Ireland will appeal against the European Commission’s ruling forcing it to recover billions in back-taxes from Apple, the country’s Finance Minister Michael Noonan said Tuesday as he sought to defend the country’s tax system.
“Now the commission has reached a filing, we have the right to appeal it,” Noonan told CNBC on Tuesday.
The European Union’s legislative arm, the European Commission, ruled on Tuesday that Ireland must recover up to 13 billion euros ($14.5 billion) – plus a hefty amount of interest – in “illegal tax benefits” from the U.S. tech giant.
Noonan said he disagreed “profoundly” with the decision and that Ireland would contest the ruling.

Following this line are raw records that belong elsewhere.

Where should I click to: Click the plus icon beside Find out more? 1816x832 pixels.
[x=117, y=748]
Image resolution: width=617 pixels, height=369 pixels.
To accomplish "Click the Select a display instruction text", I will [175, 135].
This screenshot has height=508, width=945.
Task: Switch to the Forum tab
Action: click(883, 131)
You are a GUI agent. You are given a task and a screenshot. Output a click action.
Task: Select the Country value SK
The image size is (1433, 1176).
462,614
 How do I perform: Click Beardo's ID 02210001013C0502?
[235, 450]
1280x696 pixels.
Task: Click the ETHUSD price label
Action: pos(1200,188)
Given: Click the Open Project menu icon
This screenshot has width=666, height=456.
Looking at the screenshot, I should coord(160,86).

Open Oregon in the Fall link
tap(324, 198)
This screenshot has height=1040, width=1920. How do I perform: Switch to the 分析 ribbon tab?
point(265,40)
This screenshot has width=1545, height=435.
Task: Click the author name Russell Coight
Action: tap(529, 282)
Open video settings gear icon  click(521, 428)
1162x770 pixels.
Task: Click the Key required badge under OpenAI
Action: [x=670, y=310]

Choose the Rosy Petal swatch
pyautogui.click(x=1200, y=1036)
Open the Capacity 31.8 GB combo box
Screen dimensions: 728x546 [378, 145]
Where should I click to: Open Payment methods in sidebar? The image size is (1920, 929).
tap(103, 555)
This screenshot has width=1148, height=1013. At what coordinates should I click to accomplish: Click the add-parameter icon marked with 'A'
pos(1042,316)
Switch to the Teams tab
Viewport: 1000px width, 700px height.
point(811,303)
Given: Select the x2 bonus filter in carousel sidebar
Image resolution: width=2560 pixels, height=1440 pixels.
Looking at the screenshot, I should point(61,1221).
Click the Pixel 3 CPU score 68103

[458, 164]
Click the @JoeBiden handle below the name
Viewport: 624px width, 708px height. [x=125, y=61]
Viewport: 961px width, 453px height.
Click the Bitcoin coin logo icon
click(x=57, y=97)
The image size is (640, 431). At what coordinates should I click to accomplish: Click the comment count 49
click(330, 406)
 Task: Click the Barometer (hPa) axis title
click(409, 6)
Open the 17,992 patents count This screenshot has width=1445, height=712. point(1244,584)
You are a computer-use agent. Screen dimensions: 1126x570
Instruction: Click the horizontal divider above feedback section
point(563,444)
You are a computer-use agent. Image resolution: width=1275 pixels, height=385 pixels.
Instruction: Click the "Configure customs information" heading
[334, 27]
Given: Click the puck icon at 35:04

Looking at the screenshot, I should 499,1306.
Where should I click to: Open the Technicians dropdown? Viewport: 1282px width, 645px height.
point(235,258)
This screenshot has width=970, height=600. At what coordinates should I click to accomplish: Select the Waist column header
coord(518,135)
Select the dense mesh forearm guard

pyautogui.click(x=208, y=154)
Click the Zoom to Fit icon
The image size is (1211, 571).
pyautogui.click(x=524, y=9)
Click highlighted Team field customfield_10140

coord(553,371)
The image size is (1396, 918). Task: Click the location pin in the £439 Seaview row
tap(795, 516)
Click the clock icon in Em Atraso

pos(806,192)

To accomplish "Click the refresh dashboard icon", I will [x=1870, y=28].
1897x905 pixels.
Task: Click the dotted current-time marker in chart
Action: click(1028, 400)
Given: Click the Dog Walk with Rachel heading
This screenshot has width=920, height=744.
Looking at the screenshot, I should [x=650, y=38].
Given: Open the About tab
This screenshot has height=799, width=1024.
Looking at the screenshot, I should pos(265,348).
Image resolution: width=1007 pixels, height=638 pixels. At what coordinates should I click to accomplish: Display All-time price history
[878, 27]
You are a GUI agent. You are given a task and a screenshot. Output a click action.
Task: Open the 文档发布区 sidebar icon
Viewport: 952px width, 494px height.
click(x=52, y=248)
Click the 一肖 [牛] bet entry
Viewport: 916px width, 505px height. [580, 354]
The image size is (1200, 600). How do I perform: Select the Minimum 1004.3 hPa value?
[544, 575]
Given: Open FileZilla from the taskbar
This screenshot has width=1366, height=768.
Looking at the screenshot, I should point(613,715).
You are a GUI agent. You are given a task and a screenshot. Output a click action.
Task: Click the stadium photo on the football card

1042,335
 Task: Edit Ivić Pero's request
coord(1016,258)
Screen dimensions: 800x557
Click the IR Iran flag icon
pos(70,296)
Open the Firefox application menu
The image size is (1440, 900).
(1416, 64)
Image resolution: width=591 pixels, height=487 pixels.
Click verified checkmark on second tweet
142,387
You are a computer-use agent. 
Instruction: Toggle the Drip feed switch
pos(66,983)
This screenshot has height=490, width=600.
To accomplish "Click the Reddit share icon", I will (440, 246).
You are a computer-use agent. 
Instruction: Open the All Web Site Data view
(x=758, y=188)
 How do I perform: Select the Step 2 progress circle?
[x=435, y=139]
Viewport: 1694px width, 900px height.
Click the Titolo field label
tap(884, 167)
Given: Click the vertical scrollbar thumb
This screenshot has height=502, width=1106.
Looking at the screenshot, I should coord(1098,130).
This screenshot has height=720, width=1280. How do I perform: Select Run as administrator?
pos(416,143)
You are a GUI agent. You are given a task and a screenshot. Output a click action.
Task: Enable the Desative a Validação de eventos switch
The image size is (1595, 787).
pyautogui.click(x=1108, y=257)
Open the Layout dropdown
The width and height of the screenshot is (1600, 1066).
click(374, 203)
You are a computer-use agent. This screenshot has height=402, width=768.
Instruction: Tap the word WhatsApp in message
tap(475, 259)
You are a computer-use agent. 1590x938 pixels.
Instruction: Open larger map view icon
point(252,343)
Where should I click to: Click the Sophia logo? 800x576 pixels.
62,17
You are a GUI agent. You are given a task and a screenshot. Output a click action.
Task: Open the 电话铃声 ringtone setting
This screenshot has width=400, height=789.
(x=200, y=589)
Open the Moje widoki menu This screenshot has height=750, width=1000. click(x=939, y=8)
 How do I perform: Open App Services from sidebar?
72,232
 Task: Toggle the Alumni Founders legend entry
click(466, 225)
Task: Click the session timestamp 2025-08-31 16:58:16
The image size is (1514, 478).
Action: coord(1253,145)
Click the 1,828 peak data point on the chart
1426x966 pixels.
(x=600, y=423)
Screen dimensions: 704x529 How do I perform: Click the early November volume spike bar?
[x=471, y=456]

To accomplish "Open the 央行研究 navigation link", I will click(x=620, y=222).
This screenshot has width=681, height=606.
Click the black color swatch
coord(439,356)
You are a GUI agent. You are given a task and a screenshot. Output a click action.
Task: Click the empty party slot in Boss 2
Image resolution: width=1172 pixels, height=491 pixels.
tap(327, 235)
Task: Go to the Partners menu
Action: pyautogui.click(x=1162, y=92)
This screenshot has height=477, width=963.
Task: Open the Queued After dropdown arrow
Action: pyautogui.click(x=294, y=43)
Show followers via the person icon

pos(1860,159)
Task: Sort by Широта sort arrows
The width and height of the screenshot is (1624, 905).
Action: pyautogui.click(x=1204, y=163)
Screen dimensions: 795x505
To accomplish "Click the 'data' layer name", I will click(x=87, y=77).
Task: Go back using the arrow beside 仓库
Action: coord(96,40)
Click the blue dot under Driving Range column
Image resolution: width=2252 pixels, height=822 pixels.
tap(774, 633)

“We stand by the legitimacy of what was done in the past … we think the Commission is getting involved in what is the competence of sovereign governments in Europe…. This is an approach through the back door to try and influence tax policy through competition law,” he told CNBC.
The ruling comes after an investigation led by Europe’s competition commissioner found that Ireland had given Apple an unfair advantage compared to other companies in breach of EU state aid rules.
“The European Commission has concluded that Ireland granted undue tax benefits of up to 13 billion euros to Apple,” the commission said in a statement Tuesday.
“This is illegal under EU state aid rules, because it allowed Apple to pay substantially less tax than other businesses. Ireland must now recover the illegal aid.”
‘Full amount of tax paid’
Noonan restated Ireland’s position “that the full amount of tax was paid in this case and no state aid was provided.”
“The Irish Revenue don’t do deals,” he told CNBC. “They issue opinions to clarify a tax situation for individual companies but we never to deals. They have to apply the tax law… without fear or favor.”
Apple employs 5,000 people at its European headquarters in Cork, Ireland. Two tax rulings by Ireland had allowed for a complicated tax arrangement for Apple that the commission said effectively meant the company paid a tax rate of between 0.005 percent and 1 percent.
This is far lower than Ireland’s already comparatively low corporate tax rate of 12.5 percent.
Eager to maintain the country’s attractiveness to foreign firms, Noonan said in a statement that it was now “important that we send a strong message that Ireland remains an attractive and stable location of choice for long-term substantive investment.”
“Apple has been in Ireland since the 1980s and employs thousands of people in Cork. The company has continued to expand its operations in Ireland in recent times,” he added.
The commission said that the tax treatment in Ireland “enabled Apple to avoid taxation on almost all profits generated by sales of Apple products in the entire EU single market. This is due to Apple’s decision to record all sales in Ireland rather than in the countries where the products were sold.”
The commission added that if other countries were to pursue Apple for more tax on profits, this would reduce the amount to be recovered by Ireland.
Noonan added that it was the U.S.’s responsibility to deal with so-called tax inversions by U.S. companies — whereby firms relocate their legal domicile to a country with a lower tax rate, while maintaining the bulk of their operations in the first country in an attempt to slice their tax burden.
Ireland’s low tax has made it an attractive spot for alleged tax inversions, particularly among pharmaceutical giants.
“We don’t invite U.S. companies to come to Ireland on the basis of inversion and we don’t welcome them when they do but under international law we cannot stop them… it is a matter for U.S. authorities to change the law,” Noonan told CNBC.